La risposta filosofica deve essere l’approfondimento di un realismo ricco e relazionale, che tenga in conto dei cambiamenti che avvengono nella realtà e nei significati, accettando ciò che è un effettivo approfondimento e rifiutando invece ciò che è privo di riferimento. Per fare un esempio, in ambito linguistico, è stata di grande aiuto la dichiarazione dell’Accademia della Crusca italiana che, entrando nel merito delle questioni del politicamente corretto, ha respinto come contrari all’uso dell’italiano, lingua in cui si pronuncia tutto ciò che è scritto, la marcatura dell’asterisco o dello schwa come finale neutro plurale (car* collegh*. Carǝ colleghǝ) e la ripetizione del termine al plurale femminile (candidati e candidate), ricordando che in italiano il neutro plurale coincide con il maschile (candidati) senza implicare alcun giudizio di genere. L’Accademia ha invece accettato la femminilizzazione dei termini con finale in –o (sindaca, ministra, ecc.) perché effettivamente più inclusivi. L’atteggiamento dell’Accademia italiana dovrebbe essere applicato anche agli altri temi di statue e testi andando a verificare caso per caso, all’interno dell’ermeneutica della loro epoca, quali siano le vicende storiche degne di revisione. Una discussione storica approfondita permetterebbe di recuperare le statue di Cristoforo Colombo e i testi di Omero e di non far riscrivere Dante o Twain, come purtroppo sta avvenendo nelle università americane. Un realismo ricco significa entrare nel merito delle questioni, guardando e studiando effettivamente la realtà, che è intrinsecamente luogo di significati, evitando la tentazione ideologica di buttare via le esigenze di giustizia sociale insieme alle loro realizzazioni più stupide.
Bibliografia
Accademia della Crusca (2023), Risposta al quesito sulla scrittura rispettosa della parità di genere negli atti giudiziari posto all’Accademia della Crusca dal Comitato Pari opportunità del Consiglio direttivo della Corte di Cassazione, prot. 265/2023.
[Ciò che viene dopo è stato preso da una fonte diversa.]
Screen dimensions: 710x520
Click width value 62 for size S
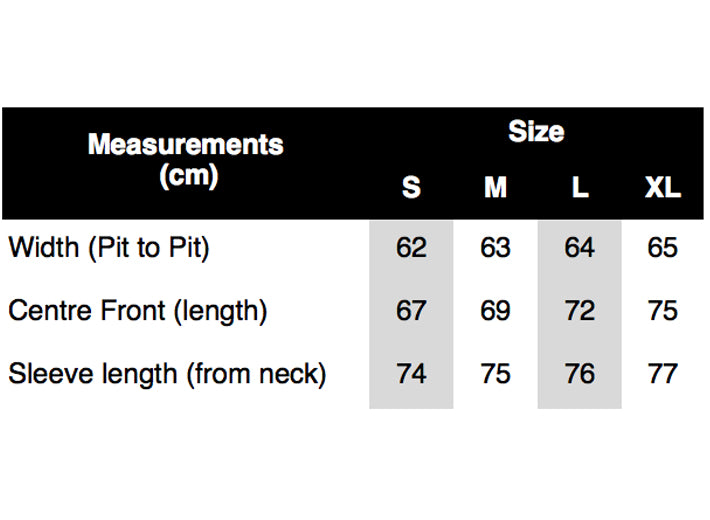coord(411,247)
Del Noce, A. (1978), Il suicidio della rivoluzione, Rusconi, Milano.
Maddalena, G. (2023), Il pensiero di Vasilij Grossman, Rosenberg & Sellier, Torino.
Maddalena, G., Gili, G. (2017), Chi ha paura della post-verità?, Marietti, Milano.
Mastrocola, P., Ricolfi, L. (2021), Manifesto del libero pensiero, La nave di Teseo, Milano.
Rosboch, M. (2021), Augusto Del Noce: appunti su politica, istituzioni ed Europa in un pensiero attuale, in “Annali Augusto del Noce”, Politica.eu.
Sandel, M. (1996), America’s search for a new public philosophy, in “The Atlantic Monthly”, March, pp. 57-74.